De IAO, deel van de Verenigde Naties, die de jaarlijkse conferentie organiseert, is daarenboven de enige instelling op wereldniveau die is samengesteld uit zowel werkgevers, vakbonden als overheden. De 108ste conferentie verwelkomt dit jaar zo’n 5.000 afgevaardigden uit bijna alle landen van de wereld. Ook wij hebben een delegatie ter plaatse, met onder meer voorzitter Robert Vertenueil en algemeen secretaris Miranda Ulens

Robert Vertenueil gaf er vandaag een toespraak: "Zonder sociale dialoog en zonder respect voor de syndicale vrijheid, kan er geen vooruitgang geboekt worden bij het bevorderen, handhaven en uitbreiden van waardig werk", sprak hij daar de mensen toe. "Zelfs in landen die zichzelf een voorbeeldrol willen toeschrijven, moeten bepaalde ontwikkelingen ons zorgen baren. In België, zijn we ook niet gevrijwaard van bepaalde bedreigingen voor onze syndicale rechten. Momenteel wachten we de beslissing af over een zaak in Hoger Beroep over een van onze vakbondsleiders."

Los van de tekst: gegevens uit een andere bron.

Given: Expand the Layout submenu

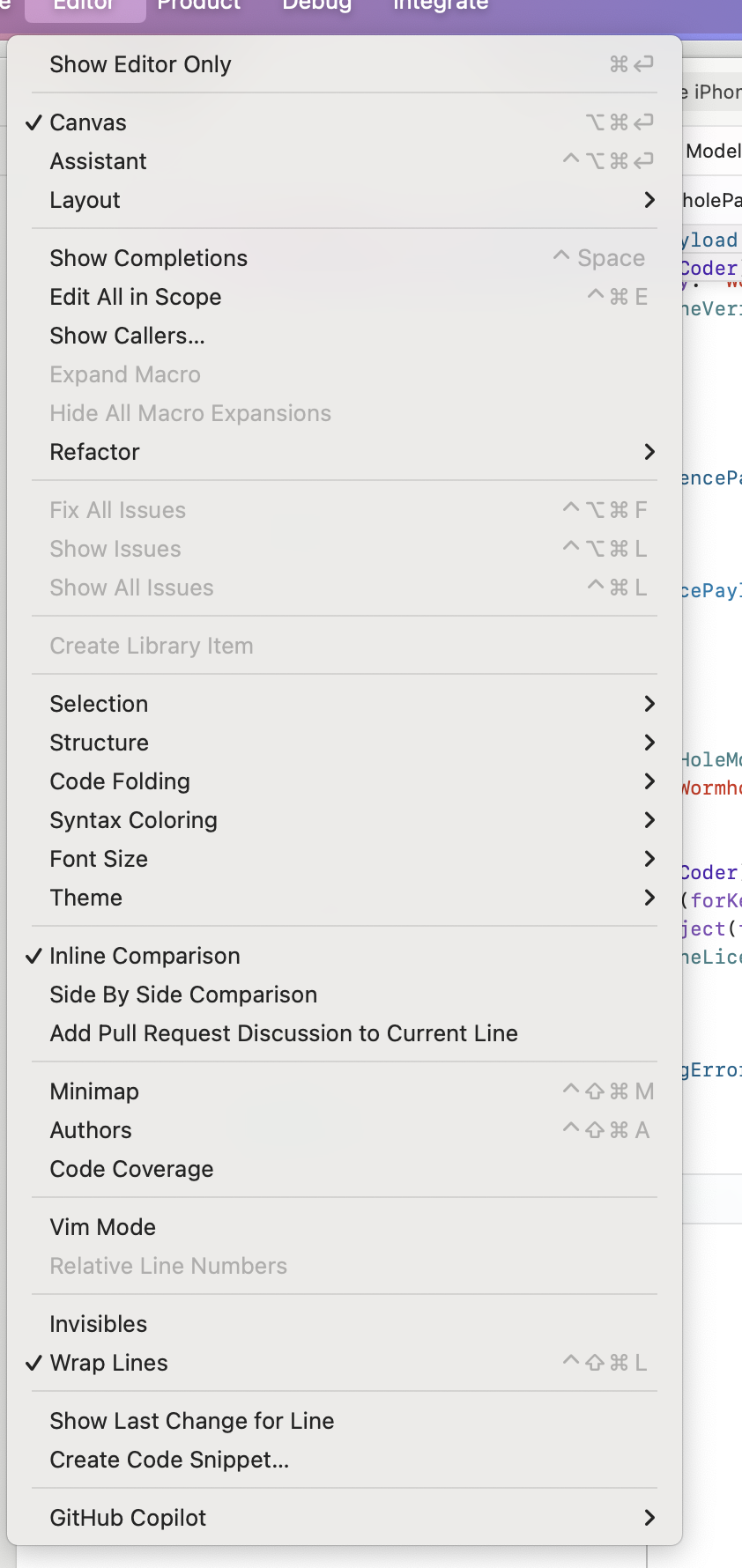Looking at the screenshot, I should coord(85,200).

Daarom moet de IAO trouw blijven aan haar mandaat, namelijk het beschermen van de werknemersrechten via de bevordering en toepassing van de normen door de lidstaten, door de multinationals en door de verschillende spelers in de toeleveringsketens; via de goedkeuring van nieuwe internationale normen en conventies die een antwoord bieden op de nieuwe uitdagingen in de wereld van werk.